(Stored entries)
==============================

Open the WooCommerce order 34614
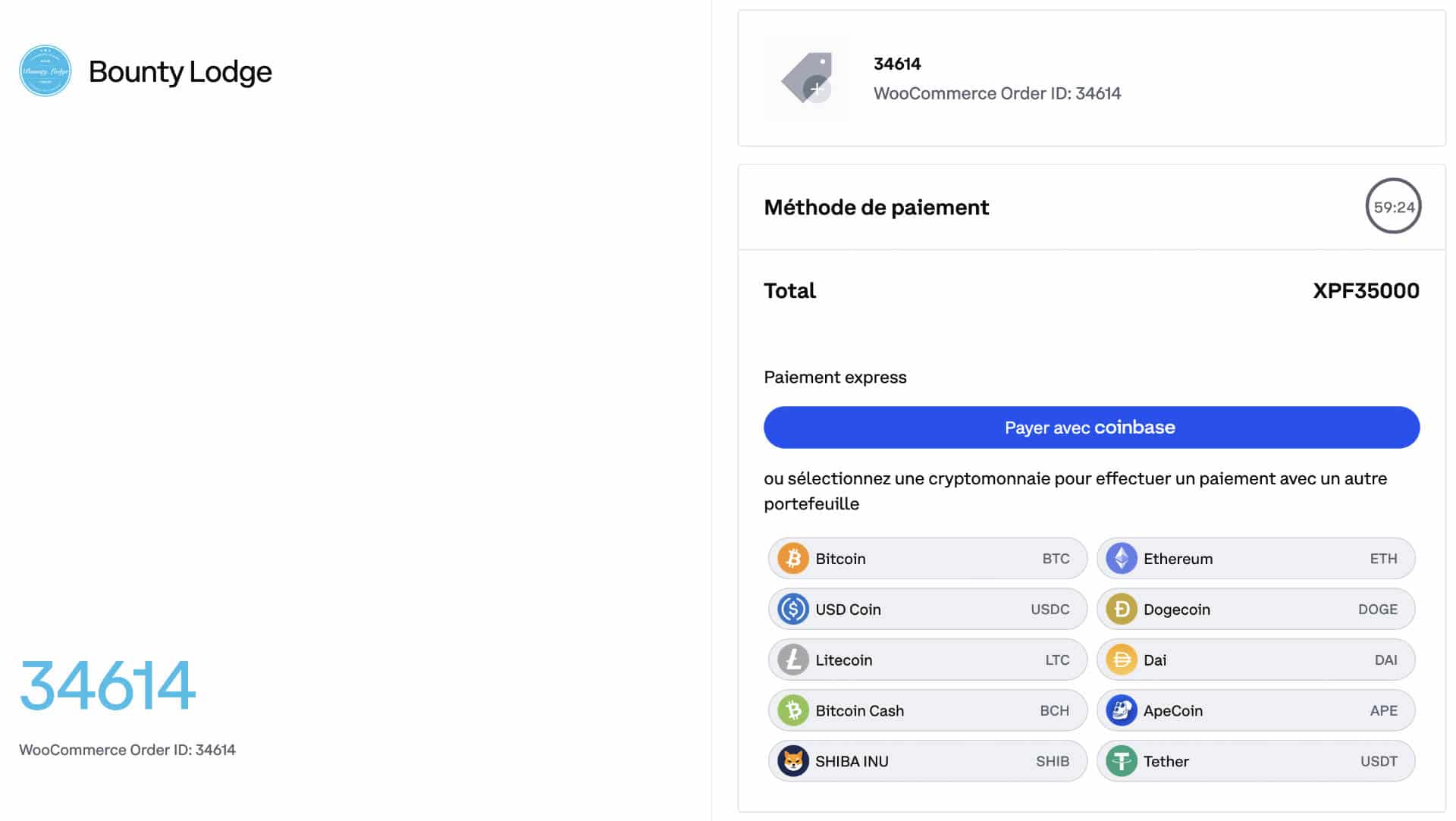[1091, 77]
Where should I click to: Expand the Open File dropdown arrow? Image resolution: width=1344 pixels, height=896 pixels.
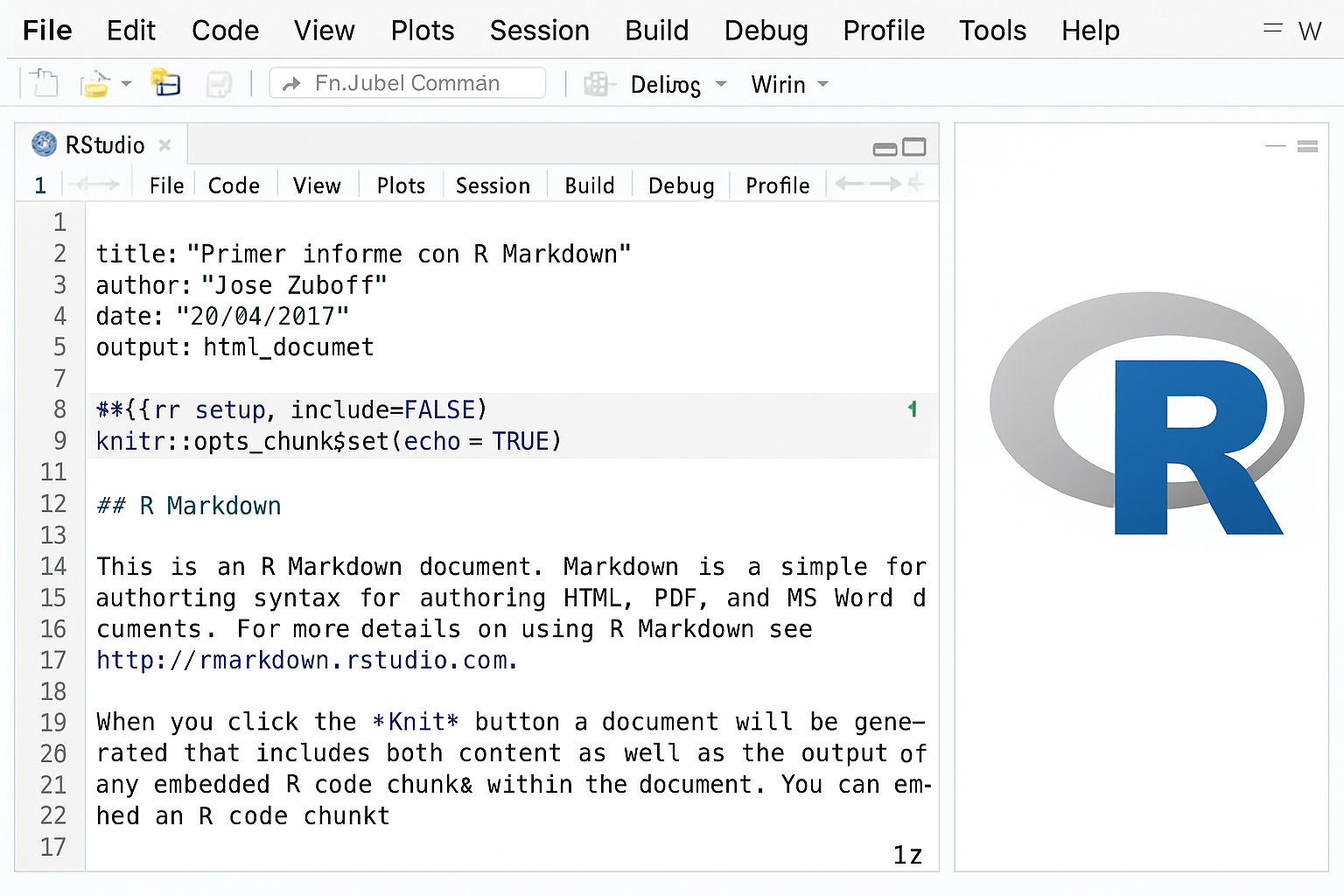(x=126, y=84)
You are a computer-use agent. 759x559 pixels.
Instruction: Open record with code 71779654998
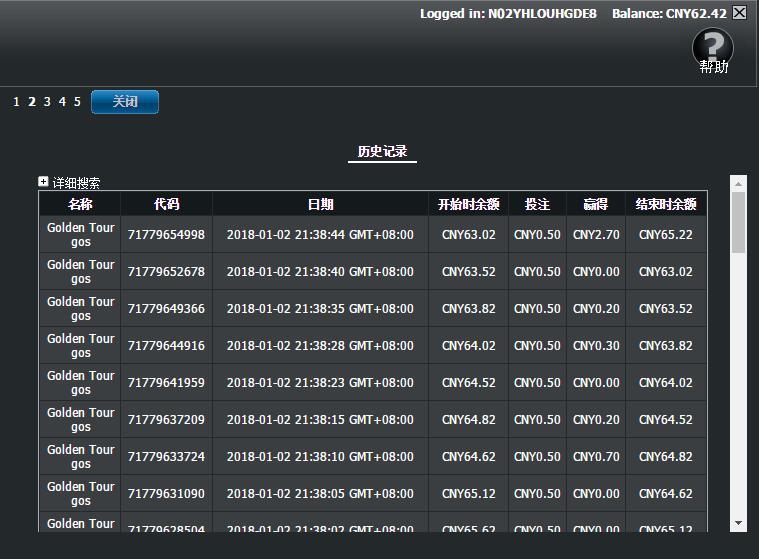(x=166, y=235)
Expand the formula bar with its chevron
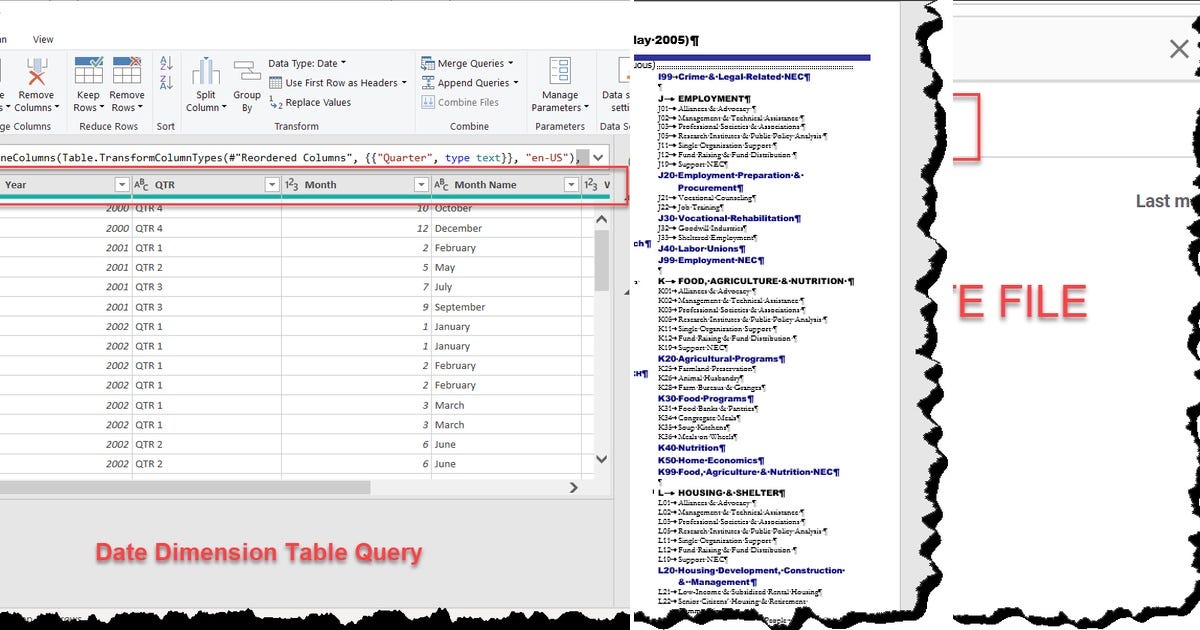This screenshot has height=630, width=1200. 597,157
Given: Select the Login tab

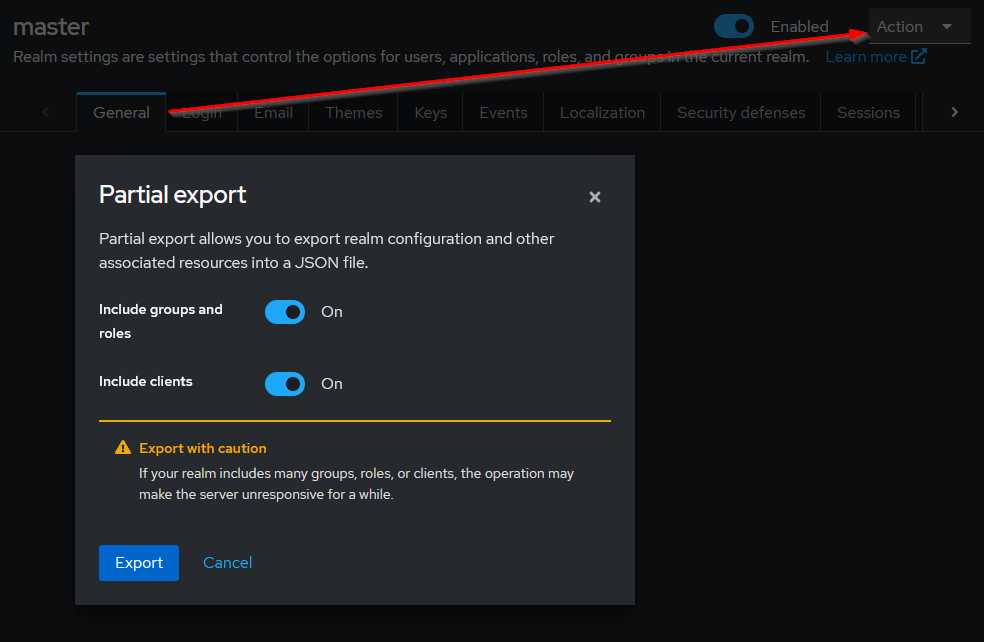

==============================

* **Exercise description**:
When you transcribe the entries above, keep every word exact and leave out the pictures.

* **Exercise response**:
Open the WooCommerce order 34614
[1091, 77]
Where should I click to: Expand the Open File dropdown arrow? Image resolution: width=1344 pixels, height=896 pixels.
(x=126, y=84)
You are a computer-use agent. 759x559 pixels.
Instruction: Open record with code 71779654998
(x=166, y=235)
Expand the formula bar with its chevron
This screenshot has height=630, width=1200. 597,157
Given: Select the Login tab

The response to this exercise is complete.